Nessa altura falava-se de bandalheira mas, que eu saiba, nunca se falou de bandalhos. É evidente que os havia, mas deviam andar todos muito bem resguardados para passarem desapercebidos onde quer que se metessem.

Muito estranho que passado tanto tempo, Sócrates tenha agora descoberto um bandalho, por sinal um ilustre bandalho, quando podia ter falado de muitos outros que, certamente, ele não deixará de conhecer.

Certamente que não deixará de aproveitar outras oportunidades para o fazer. Ele sabe, como todos nós sabemos, a vida é como os alcatruzes da nora. Uns cheios cá em baixo a subir, outros a vazar ou vazios, a descer.

Sem ter muito a ver com verdades ou com mentiras, com boas ou más razões, mas com momentos bons ou maus para a intervenção. E o momento atual parece já ter calado muita gente e ameaça calar mais.

Mas Sócrates descobriu também agora, por sinal na longínqua Alemanha, um outro espécime catalogado com o honroso título de estupor.
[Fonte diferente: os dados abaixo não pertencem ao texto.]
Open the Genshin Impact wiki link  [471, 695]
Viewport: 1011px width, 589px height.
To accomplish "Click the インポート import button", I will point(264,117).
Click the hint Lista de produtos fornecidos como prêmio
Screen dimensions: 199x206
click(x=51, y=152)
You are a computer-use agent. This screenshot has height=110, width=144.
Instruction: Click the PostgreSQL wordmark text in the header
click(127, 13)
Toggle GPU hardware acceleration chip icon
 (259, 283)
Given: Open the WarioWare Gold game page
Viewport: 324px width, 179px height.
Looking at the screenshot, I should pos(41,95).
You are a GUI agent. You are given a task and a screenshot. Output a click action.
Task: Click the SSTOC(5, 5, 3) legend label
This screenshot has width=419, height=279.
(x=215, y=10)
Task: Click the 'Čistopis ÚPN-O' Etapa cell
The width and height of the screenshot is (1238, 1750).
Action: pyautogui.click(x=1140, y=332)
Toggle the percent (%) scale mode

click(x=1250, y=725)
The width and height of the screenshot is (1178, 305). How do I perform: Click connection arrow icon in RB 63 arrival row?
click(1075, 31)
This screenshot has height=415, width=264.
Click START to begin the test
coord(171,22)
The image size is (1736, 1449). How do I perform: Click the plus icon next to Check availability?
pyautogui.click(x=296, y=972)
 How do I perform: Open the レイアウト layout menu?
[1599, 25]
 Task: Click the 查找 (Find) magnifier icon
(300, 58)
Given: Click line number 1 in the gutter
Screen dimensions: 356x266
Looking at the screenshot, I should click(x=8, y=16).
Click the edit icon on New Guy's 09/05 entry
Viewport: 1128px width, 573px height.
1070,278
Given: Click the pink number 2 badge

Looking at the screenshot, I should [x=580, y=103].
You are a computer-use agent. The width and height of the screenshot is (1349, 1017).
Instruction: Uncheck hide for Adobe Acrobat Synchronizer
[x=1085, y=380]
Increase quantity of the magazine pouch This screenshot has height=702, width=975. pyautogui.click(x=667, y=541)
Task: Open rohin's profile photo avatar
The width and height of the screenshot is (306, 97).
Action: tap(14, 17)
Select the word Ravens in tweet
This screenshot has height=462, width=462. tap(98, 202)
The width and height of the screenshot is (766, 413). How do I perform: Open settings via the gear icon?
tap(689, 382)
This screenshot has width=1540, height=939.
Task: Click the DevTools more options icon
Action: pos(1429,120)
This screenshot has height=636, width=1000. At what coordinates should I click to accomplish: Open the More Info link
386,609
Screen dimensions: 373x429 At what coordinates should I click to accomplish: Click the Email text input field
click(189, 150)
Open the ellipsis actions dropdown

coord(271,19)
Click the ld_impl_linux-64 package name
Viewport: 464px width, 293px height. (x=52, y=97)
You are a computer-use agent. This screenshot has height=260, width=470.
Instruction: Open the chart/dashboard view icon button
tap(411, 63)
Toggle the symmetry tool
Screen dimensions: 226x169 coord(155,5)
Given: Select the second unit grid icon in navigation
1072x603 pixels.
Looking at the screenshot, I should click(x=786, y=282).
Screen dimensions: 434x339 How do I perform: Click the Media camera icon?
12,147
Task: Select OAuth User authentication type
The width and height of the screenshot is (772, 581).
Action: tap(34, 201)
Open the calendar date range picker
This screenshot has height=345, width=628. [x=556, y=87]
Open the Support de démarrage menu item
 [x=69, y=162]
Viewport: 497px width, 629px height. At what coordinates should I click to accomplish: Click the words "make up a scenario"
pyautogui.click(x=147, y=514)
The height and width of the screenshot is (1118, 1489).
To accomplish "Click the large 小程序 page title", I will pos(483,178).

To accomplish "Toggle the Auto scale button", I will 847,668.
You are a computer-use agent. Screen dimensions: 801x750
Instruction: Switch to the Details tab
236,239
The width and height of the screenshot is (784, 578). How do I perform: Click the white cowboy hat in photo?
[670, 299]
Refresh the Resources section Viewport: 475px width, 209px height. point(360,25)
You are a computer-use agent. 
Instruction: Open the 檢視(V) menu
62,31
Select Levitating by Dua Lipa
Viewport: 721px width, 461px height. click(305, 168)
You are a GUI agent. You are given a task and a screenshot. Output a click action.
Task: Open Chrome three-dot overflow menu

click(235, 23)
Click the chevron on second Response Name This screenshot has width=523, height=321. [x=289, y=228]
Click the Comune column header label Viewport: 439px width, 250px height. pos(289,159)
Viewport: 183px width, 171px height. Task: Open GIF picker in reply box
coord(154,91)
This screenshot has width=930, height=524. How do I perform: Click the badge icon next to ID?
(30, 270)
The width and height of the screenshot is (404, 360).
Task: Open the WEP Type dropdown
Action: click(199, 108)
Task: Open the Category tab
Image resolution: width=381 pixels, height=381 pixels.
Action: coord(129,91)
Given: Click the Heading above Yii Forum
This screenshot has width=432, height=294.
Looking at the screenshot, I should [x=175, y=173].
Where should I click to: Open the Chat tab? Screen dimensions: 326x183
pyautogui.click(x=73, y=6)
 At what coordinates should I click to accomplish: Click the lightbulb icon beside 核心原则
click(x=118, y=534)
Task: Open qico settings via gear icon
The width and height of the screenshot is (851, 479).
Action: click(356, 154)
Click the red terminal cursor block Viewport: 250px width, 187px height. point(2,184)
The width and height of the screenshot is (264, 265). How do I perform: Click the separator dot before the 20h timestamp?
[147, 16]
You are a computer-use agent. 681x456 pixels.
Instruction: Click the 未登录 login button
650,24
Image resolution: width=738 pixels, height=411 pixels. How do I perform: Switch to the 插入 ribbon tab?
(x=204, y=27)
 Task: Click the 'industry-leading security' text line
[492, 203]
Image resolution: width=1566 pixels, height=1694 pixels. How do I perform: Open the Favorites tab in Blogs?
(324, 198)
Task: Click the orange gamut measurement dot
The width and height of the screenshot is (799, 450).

Certamente que, também no caso, ele deve conhecer outros, além deste.

É óbvio que até o mais desprezível dos estupores tem os seus amigos e até os seus admiradores. Mas, ninguém duvida de que qualquer estupor tem inimigos na proporção do mal que espalhou através do que fez.

Internamente, a nossa ainda jovem democracia, atingiu um ponto em que mais parece uma velha e caquética democracia, não fortalecida pelos anos, mas sofrendo o desgaste de velhos já cansados de viver nela.